§ **EXCERPT TO READ**
--- start ---

Drafting Off-Chain Account Metadata for Stellar Network

OrbitLens
8 min readApr 4, 2019

--

Photo by Clint Adair on Unsplash

Intro. The need for accounts metadata

“Metadata” sounds quite mysterious and certainly obscure. Why do we need it at all? Stellar works quite well as-is, so why should we try to invent this strange conceptual something something?

Well, Stellar is more than just a network of connected nodes with ledger history, and accounts are not just some entries on the ledger, they may represent user wallets, trading accounts, multisig agreements, smart contracts, utility tokens, even property/business ownership. So an account is actually an abstraction of some real-life entity or process (in case of smart contracts).

Applications need the ability to add custom records to the account containing the application-specific metadata. Things like delegated signing and multi-signature notifications protocol require attaching custom information to the account. Moreover, interoperability between different Stellar-based applications lacks a uniform standard for data storage.

--- end ---

§ **TASKS FOR THIS EXERCISE**
1. Return the passage of the Stellar metadata article starting with "Applications need the" and going on through "for data storage.".
2. According to the Stellar metadata article, which two things require attaching custom information to an account?
3. Please extend the Stellar metadata article from its last sentence.
The data after this point is separate material and not part of the Stellar metadata article.

§ **INFORMATION PROVIDED**
--- start ---

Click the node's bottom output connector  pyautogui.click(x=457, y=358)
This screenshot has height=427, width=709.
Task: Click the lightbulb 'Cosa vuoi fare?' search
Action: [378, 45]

--- end ---

§ **EXERCISE ANSWERS**
1.
Applications need the ability to add custom records to the account containing the application-specific metadata. Things like delegated signing and multi-signature notifications protocol require attaching custom information to the account. Moreover, interoperability between different Stellar-based applications lacks a uniform standard for data storage.

2. Delegated signing and the multi-signature notifications protocol.

3.
This post sums up a few community proposals for defining a unified standard of dealing with account metadata.

What about Data Entries?

Stellar has a built-in Data Entries feature that allows attaching arbitrary data to the account. Developers can use it to store any amount of data, so why just not build things on top of it?

To tell the truth, there are more than a few problems. Of course, at this point you probably suspect that something is not right with the existing solution, otherwise this post would be MUCH shorter. So why Data Entry approach is a no go?

  • Data chunks are limited to 128 bytes per chunk: 64 bytes for a key and 64 more for a binary value.
  • It’s expensive for end-users to add the data to the account as each data entry requires locking base reserve (currently 0.5 XLM).
  • Only one data entry can be added per operation, resulting in huge transactions for multi-property updates. Custom serialization format is required if the value doesn’t fit in 128 bytes.
  • Finally, it’s very expensive for validators. Every data manipulation is stored on-chain forever. Even if the data entry removed, it’s still there.

You may think that ~128 bytes per operation don’t seem so much to bother. But let’s imagine, say, a game app with 1000 users that updates data entries every minute. It will generate more than 5GB of data on the blockchain during a month. The transactions wrapping those data manipulation will result in another 5GB. And from now and forever every single validator ingesting the whole ledger will process those gigabytes of temporary and long gone data.

Personally, I believe that Data Entries should be deprecated. Jeremy Rubin composed a nice explanation on “data entries vs off-chain data” here.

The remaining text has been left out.